In a good framework, he added, partners would be entitled to "incentives".
For ExxonMobil, maintaining or expanding its 9.5 per cent stake in the Abu Dhabi Company for Onshore Oil Operations (Adco), as the concession is called, is vital to maintaining its foothold in the Gulf.
The Texas-based oil giant also has its eye on more challenging gasfields, particularly after losing the $10 billion (Dh36.73bn) Shah sour gas project to Occidental, a smaller US rival, in January.
For Abu Dhabi, lining up the right partners is key to meeting a target to increase current production capacity of 2.8 million bpd to 3.5 million bpd in the next eight years, a move that would gain it extra sway in Opec and provide more revenue to build the economy.
To do so, the right technology will be needed, but under the Adco structure, foreign companies are reluctant to invest proprietary technology in fields where their co-operators are also their rivals.

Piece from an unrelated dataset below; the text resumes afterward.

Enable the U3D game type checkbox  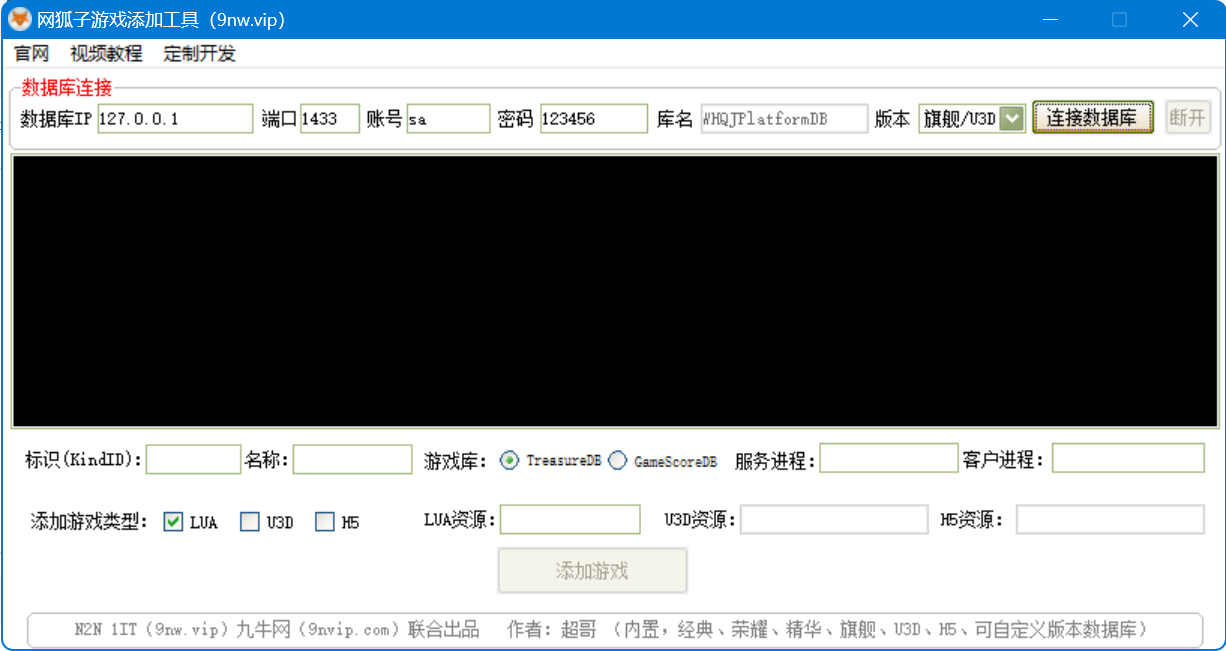(x=250, y=521)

One change floated by industry executives has been to give each operator exclusive control of one field within the concession, enabling it to deploy improved technology without concerns about its rivals.
Foreign oil executives are still gauging the effects of changes in the Supreme Petroleum Council (SPC), the government body that oversees oil and gas development.
Dr Jua'an Al Dhaheri, a director at Abu Dhabi Investment Authority, replaced Yousef Al Omeir as SPC secretary general, and Abdulla Nasser Al Suwaidi was promoted from deputy chief executive to director general of Abu Dhabi National Oil Company (Adnoc).
Giving to two people the roles that one man had held is regarded as adding a measure of independence between Adnoc and the SPC, whose mandate is to approve projects and steer development, much as a private company's board of directors would.
"We have for many, many years had a very good relationship with Adnoc and the SPC," said Mr Mauritzen.
"We'll just work hard to maintain that good relationship with the host government here and the national oil company." Another question is whether Abu Dhabi will seek new partners in its largest concessions. It has already opened its arms to South Korea, which has brought the emirate military training, healthcare expertise and plans for nuclear reactors.
Abu Dhabi this year promised South Korea the rights to develop one or more fields with total reserves of at least 1 billion barrels.
"It's really up to Abu Dhabi to really determine who they think would be the best ones to work with that can bring the value adds, that can bring technology and help Abu Dhabi in the best way to maximise the development of their oil and gas resources," Mr Mauritzen said. "Of course Abu Dhabi, they need to look broadly. They are probably looking at all options, which they should.
"But ultimately it's up to them to really make up their mind who they want to be their partners for the future."